#### REQUIRED WORK
Only the lines from the one with "Image resolution: width=1080" through the end of the data below belong in the answer, restated word for word, pictures excluded.

+--

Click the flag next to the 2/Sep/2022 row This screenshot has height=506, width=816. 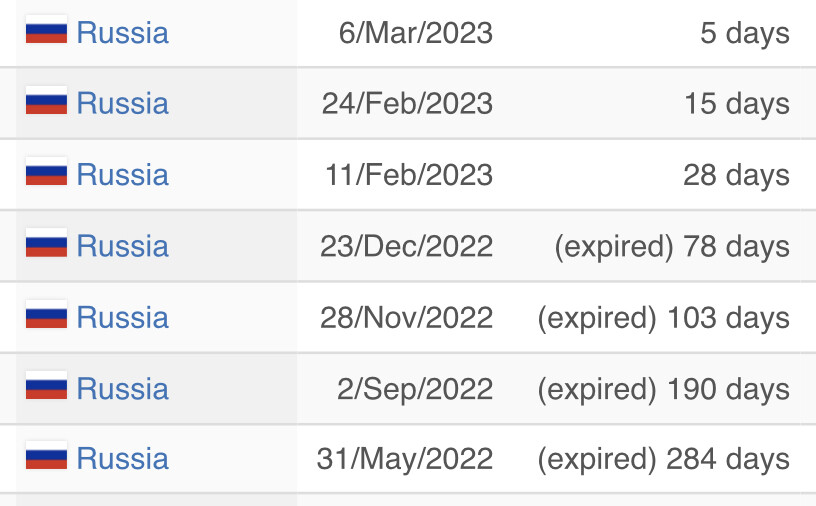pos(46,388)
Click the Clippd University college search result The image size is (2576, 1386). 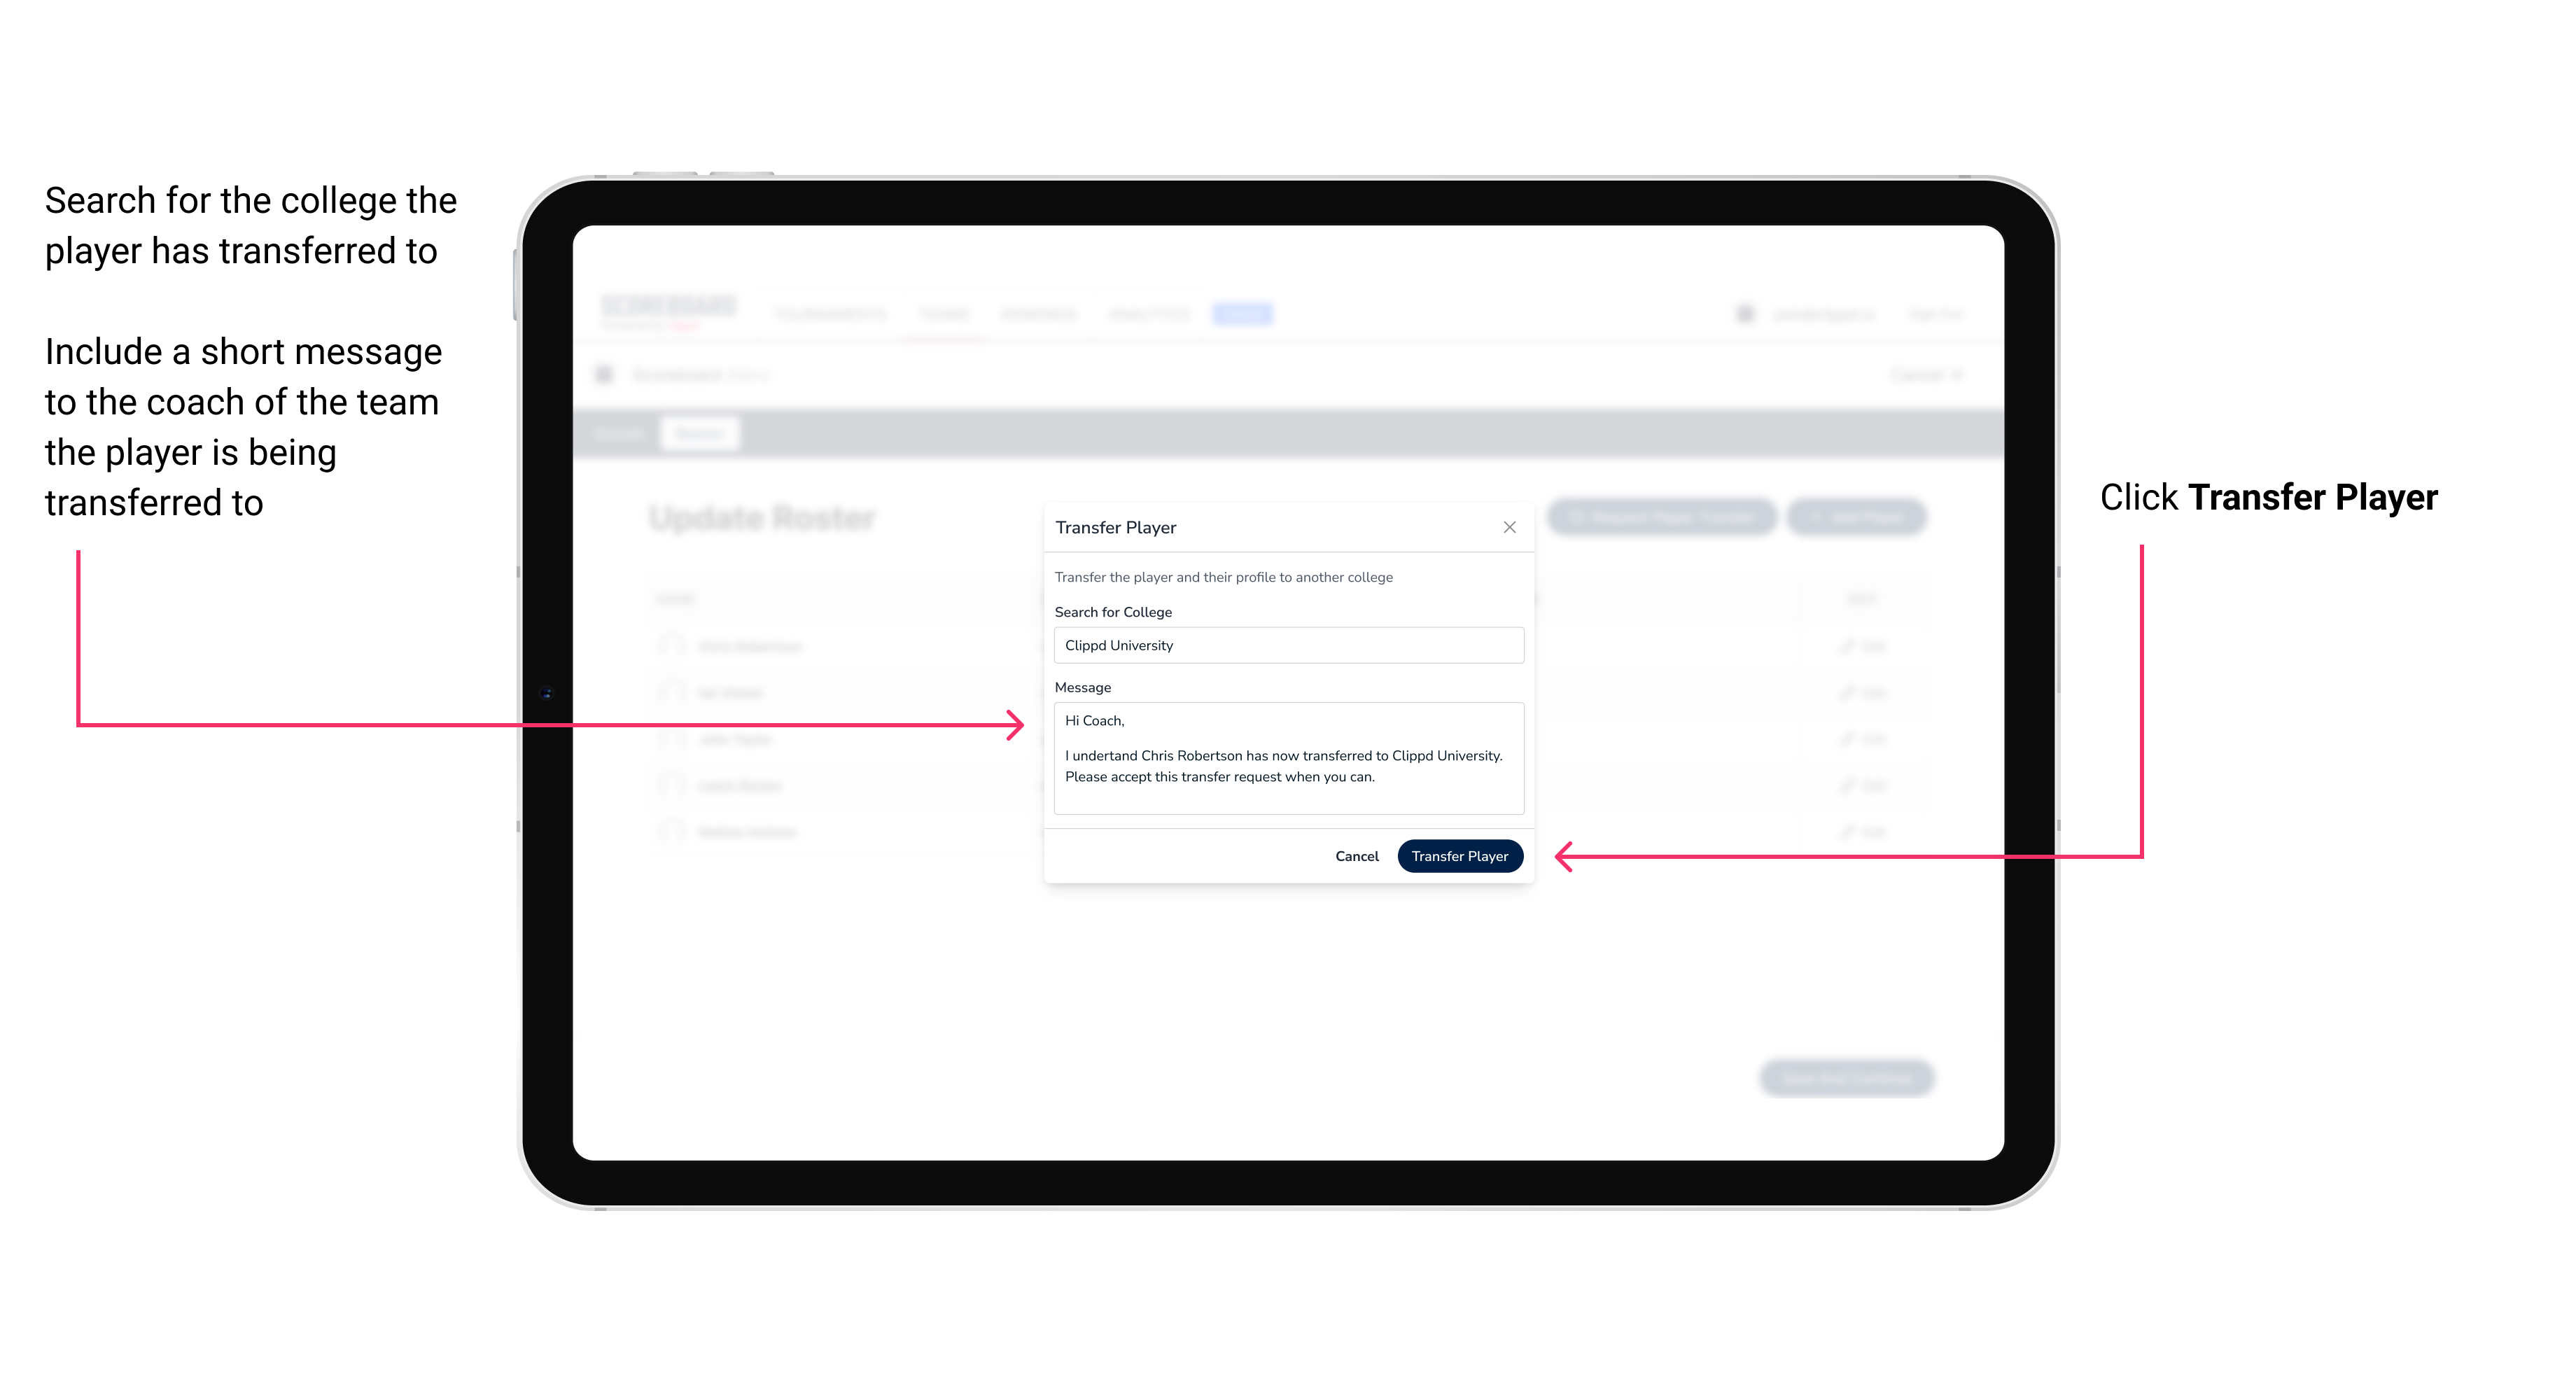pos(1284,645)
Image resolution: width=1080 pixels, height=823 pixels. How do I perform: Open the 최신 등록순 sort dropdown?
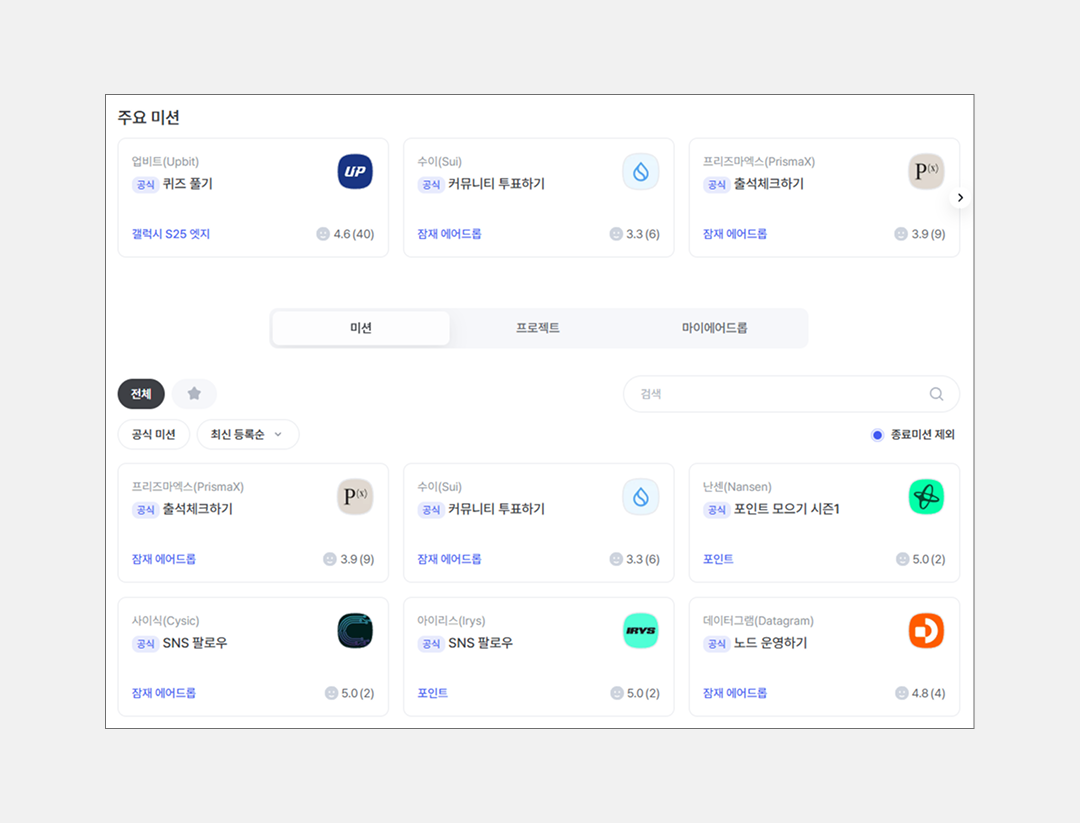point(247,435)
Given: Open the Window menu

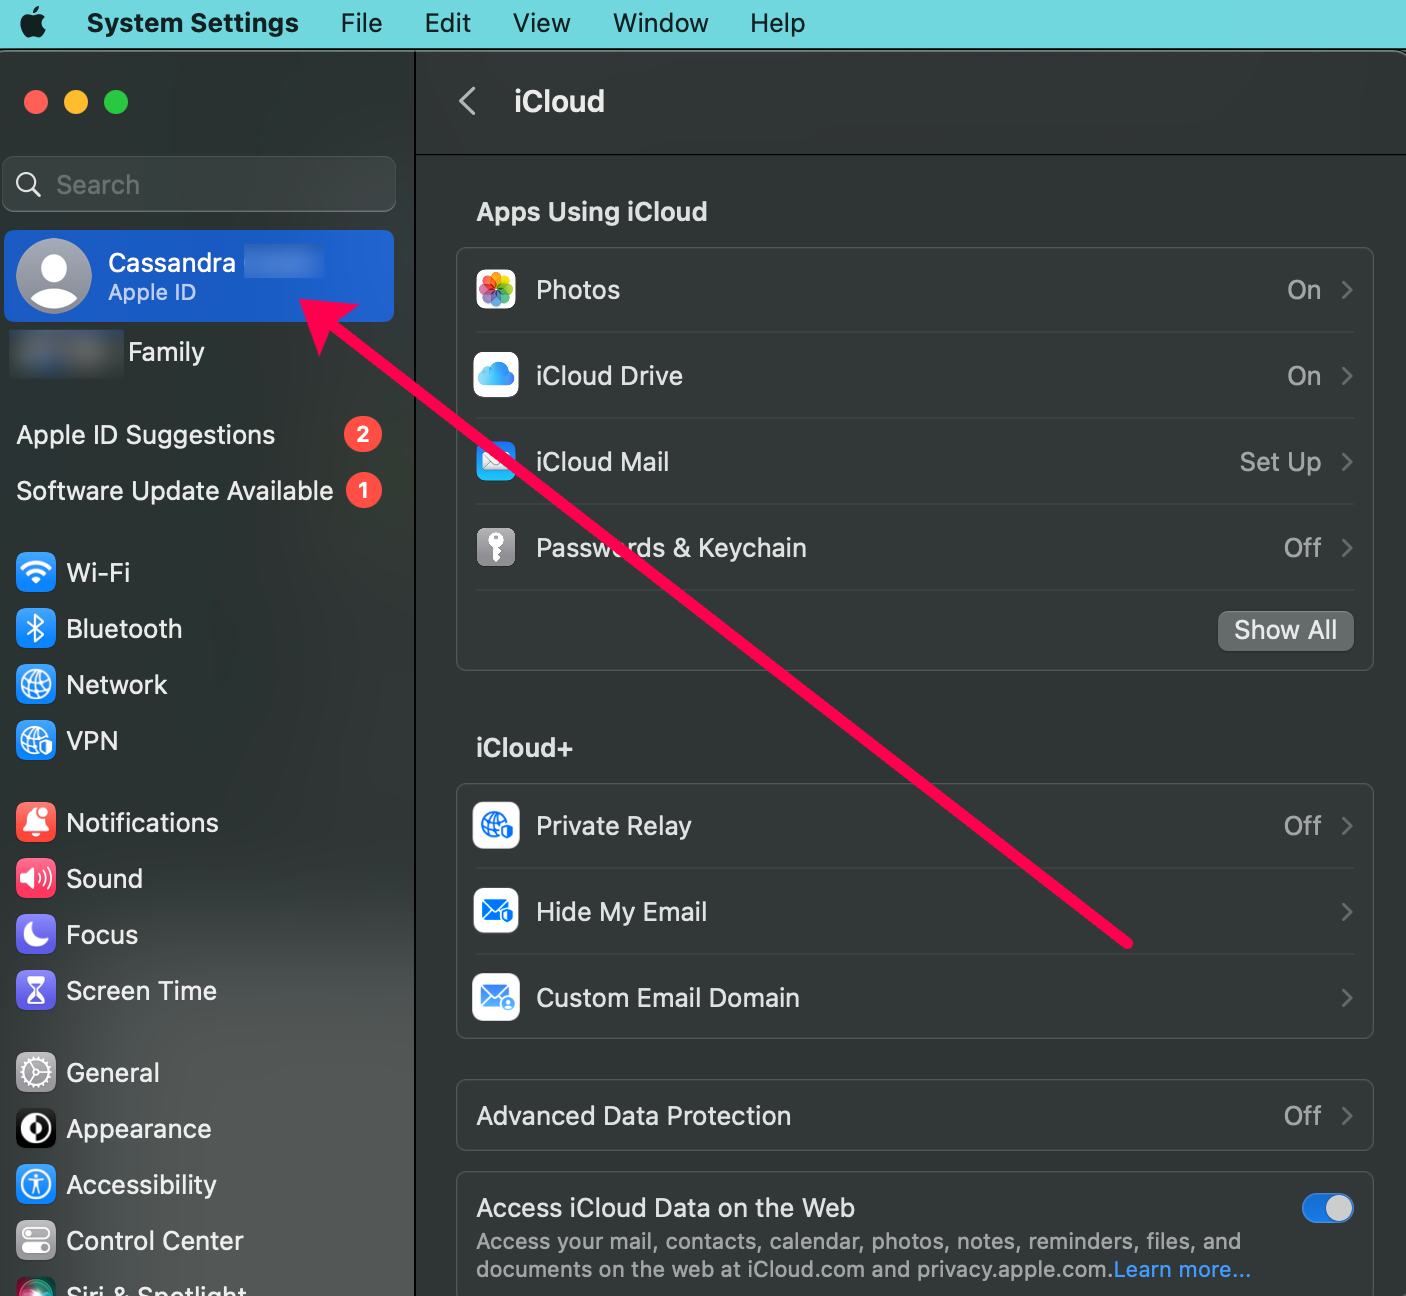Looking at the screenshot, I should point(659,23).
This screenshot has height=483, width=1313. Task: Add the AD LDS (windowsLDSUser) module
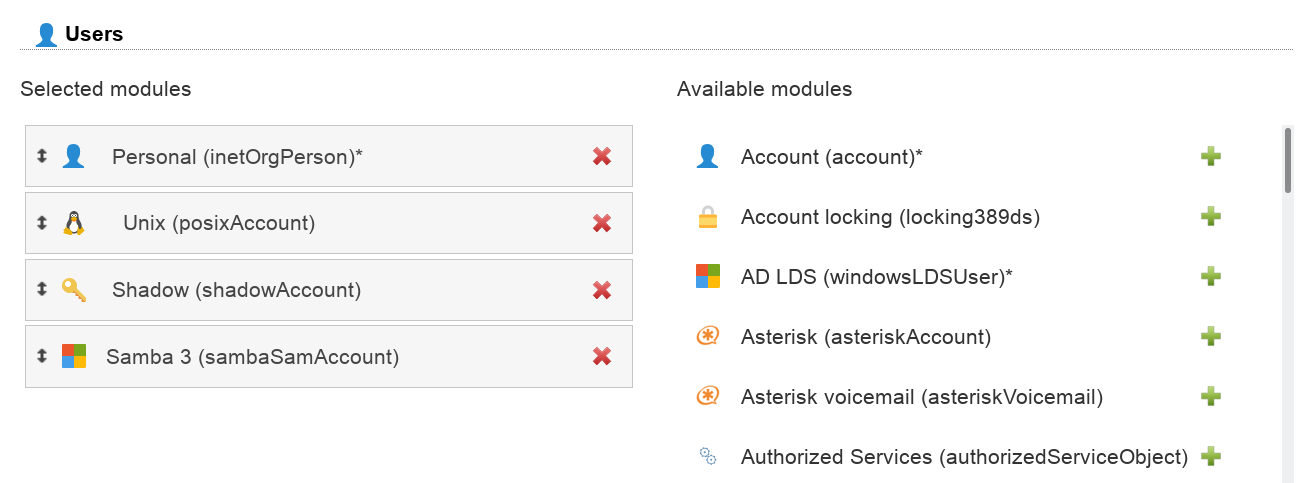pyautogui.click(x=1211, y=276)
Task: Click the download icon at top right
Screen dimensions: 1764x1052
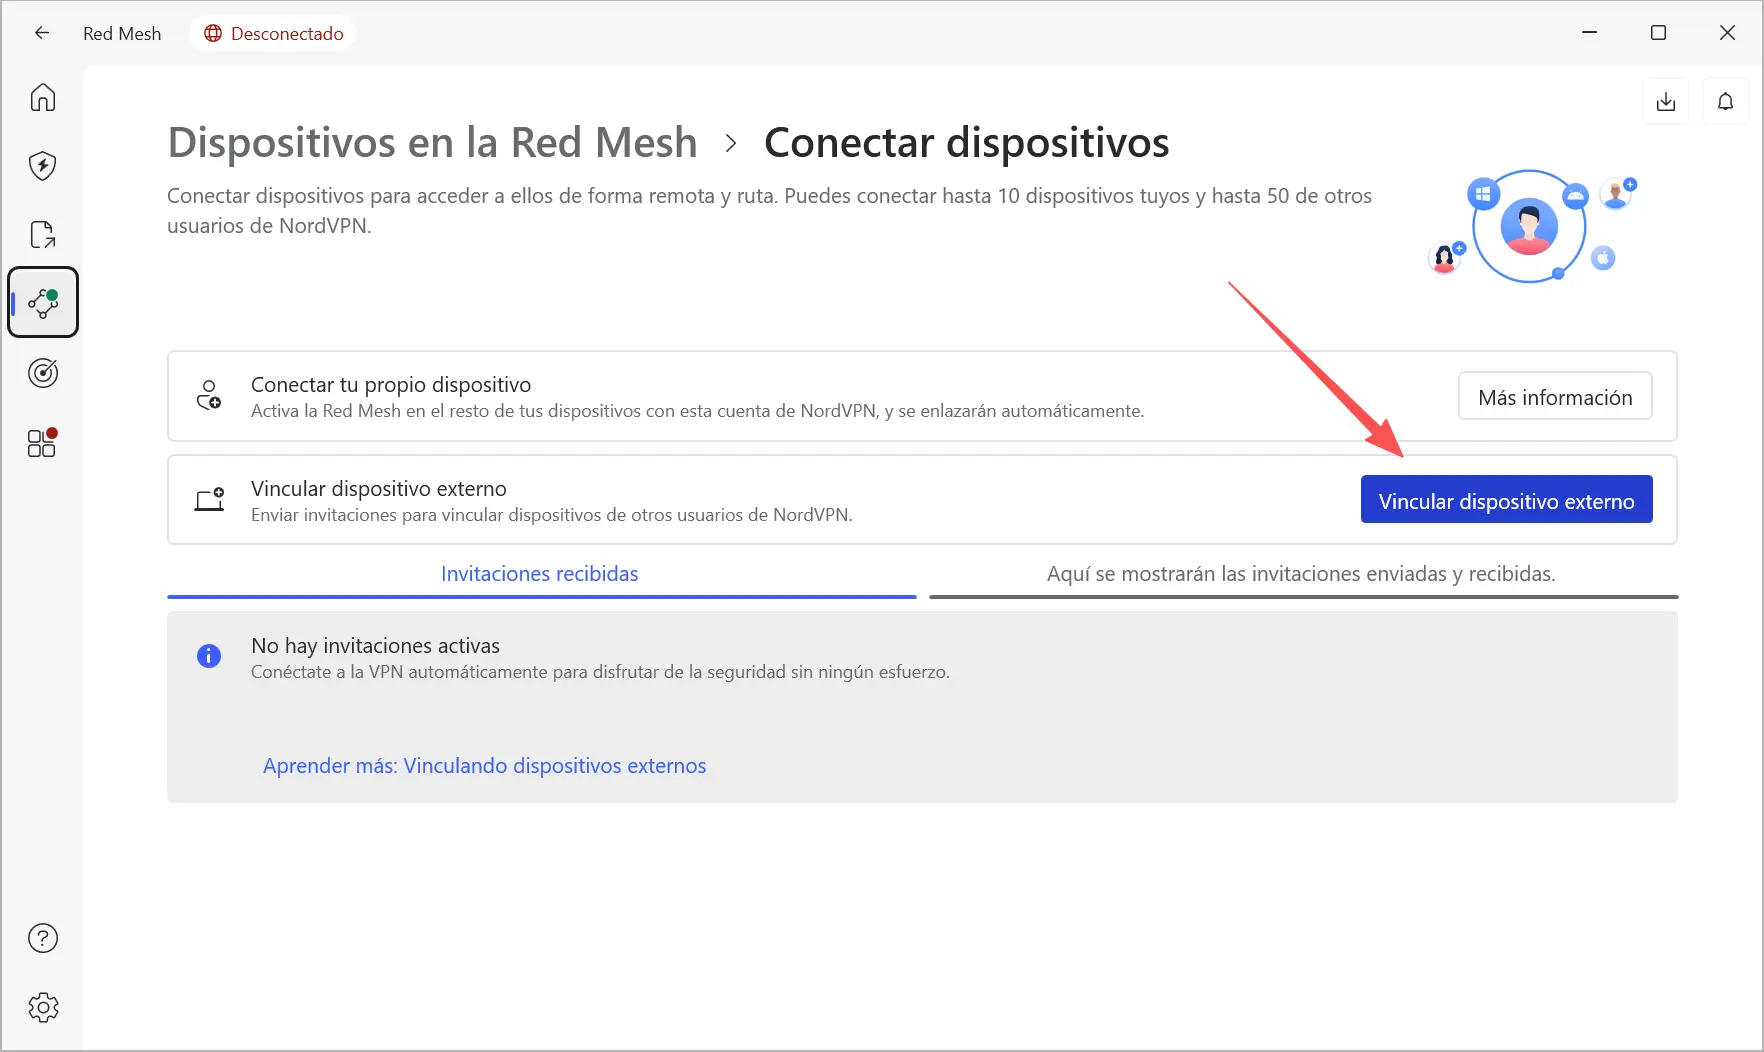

+--

#### EXPECTED ANSWER
Image resolution: width=1080 pixels, height=823 pixels. How do I perform: Open the 최신 등록순 sort dropdown?
point(247,435)
Given: Open the Window menu

Looking at the screenshot, I should point(659,23).
This screenshot has height=483, width=1313. Task: Add the AD LDS (windowsLDSUser) module
pyautogui.click(x=1211, y=276)
Task: Click the download icon at top right
Screen dimensions: 1764x1052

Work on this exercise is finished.